In Wicca, the Lord and the Lady are seen as young and innocent, and as the days grow longer, they being to wonder about each other. In ritual, we might bless seeds for planting.
Beltane: 1st May
Beltane (pronounced a variety of ways such as BELL-tayn, BELL-tay-nyah, or BEE-yell-tayn), also spelt Beltaine and also known as May Day, is where signs of summer start to show. It is celebrated on the 1st May in the NH, or the 1st November in the SH.
This festival is where the Goddess takes on her role as ‘Mother’, and the God and Goddess are wed. Therefore, Beltane is often a time that Wiccans might choose to marry or have a handfasting (a Wiccan marriage ceremony), and it is also a time for renewal and strengthening of relationships.

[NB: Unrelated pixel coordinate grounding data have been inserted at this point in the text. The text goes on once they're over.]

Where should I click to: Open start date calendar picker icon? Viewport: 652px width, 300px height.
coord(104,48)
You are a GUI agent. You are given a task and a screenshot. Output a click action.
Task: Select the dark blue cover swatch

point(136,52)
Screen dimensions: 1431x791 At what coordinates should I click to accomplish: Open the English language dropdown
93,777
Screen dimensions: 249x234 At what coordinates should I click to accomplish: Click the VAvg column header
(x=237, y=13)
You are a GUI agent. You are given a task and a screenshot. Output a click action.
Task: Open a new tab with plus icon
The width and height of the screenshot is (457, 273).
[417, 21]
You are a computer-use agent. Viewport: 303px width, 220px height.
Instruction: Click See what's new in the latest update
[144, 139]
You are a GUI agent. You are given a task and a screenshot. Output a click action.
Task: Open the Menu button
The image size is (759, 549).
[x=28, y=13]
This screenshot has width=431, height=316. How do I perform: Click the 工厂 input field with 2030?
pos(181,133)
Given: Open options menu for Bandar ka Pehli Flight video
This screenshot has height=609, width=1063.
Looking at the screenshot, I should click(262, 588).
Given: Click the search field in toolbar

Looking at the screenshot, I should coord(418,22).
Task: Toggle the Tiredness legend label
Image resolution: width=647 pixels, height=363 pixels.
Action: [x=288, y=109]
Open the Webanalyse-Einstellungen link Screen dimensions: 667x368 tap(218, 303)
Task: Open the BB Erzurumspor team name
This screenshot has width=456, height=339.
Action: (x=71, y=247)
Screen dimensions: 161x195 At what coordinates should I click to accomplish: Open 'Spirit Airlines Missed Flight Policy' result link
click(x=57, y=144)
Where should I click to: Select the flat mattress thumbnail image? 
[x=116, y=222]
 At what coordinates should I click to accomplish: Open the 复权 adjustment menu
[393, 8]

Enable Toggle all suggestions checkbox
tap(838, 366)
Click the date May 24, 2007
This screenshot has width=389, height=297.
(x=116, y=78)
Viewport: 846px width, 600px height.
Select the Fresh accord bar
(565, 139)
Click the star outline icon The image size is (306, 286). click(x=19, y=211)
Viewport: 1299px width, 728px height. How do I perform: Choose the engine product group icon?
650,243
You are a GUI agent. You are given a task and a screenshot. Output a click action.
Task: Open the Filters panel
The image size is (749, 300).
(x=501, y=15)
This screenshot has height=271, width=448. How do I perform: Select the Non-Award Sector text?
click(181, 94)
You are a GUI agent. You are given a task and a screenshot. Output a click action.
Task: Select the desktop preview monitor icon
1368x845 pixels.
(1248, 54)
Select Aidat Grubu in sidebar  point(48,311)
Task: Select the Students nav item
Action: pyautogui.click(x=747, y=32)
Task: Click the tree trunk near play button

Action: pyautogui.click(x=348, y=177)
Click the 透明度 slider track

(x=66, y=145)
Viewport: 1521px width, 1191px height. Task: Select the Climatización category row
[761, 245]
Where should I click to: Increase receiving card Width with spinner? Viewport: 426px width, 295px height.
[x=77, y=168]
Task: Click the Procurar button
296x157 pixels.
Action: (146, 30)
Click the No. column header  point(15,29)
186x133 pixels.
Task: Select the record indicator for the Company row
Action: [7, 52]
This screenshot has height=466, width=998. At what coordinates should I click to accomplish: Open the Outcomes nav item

Wiccans will often celebrate by leaping over a fire, or dancing around a maypole (a phallic symbol representing the Lord). This Sabbat’s energies should be used to enhance all ties with loved ones (romantic or otherwise).
Litha: ~21st June
Litha (pronounced li-THA or LEE-tha), also known as the Summer Solstice, marks the longest day of the year. It is celebrated around the 21st June in the NH, or 21st Dec in the SH.
The height of the Sun’s energy can be used in spells for energy, vitality and renewal, as well as reinforcing spells for health and prosperity. It is also a good time to communicate with fairies and forest sprites. The Lord and Lady are at their peak. As Litha is a Lesser Sabbat, Wiccans will give reverence at this time of year, but don’t usually hold large celebrations. Whilst a joyous holiday, it can also be tinged with sadness due to the days growing shorter after Litha.
Lughnassadh: 1st August
Lughnassadh (pronounced LOO-nus-uh), also spelt Lughnasadh or also known as Lammas, marks the beginning of the fall harvest, the day on which the first grain is cut, and the festival of the Celtic God Lugh. It is celebrated on the 1st August in the NH, or the 1st February in the SH.
The God starts to lose his strength as daylight hours start to shrink, but the Goddess is already pregnant with God, to be reborn again at Yule. Traditionally, this is a festival of sacrifice, with blood and wine being given back to the land in payment for the coming of the harvest. However, nowadays it is perfectly fine to sacrifice anything you see fit, such as bread and wine.
Your house and altar can be decorated with a wreath, fruits and vegetables.
Mabon: 21st September
Mabon (pronounced MAH-bon or MAY-bon), also known as Madron or the Autumn Equinox, is (like Ostara) the second time of the year where both day and night are of equal length. It is celebrated on the 21st September in the NH, or the 21st March in the SH. The Lord is preparing for death at Samhain, whilst the Lady is beginning to mourn his loss.
Being that the day and night are in equal length once again, it is again a good time for focusing on balance; however this time the focus should be on repayment and thanks, rather than on cleaning out and starting over. The energies of this season can be used for magick working on inner balance, and it’s a time to ensure all debts, both literal and spiritual, are paid off.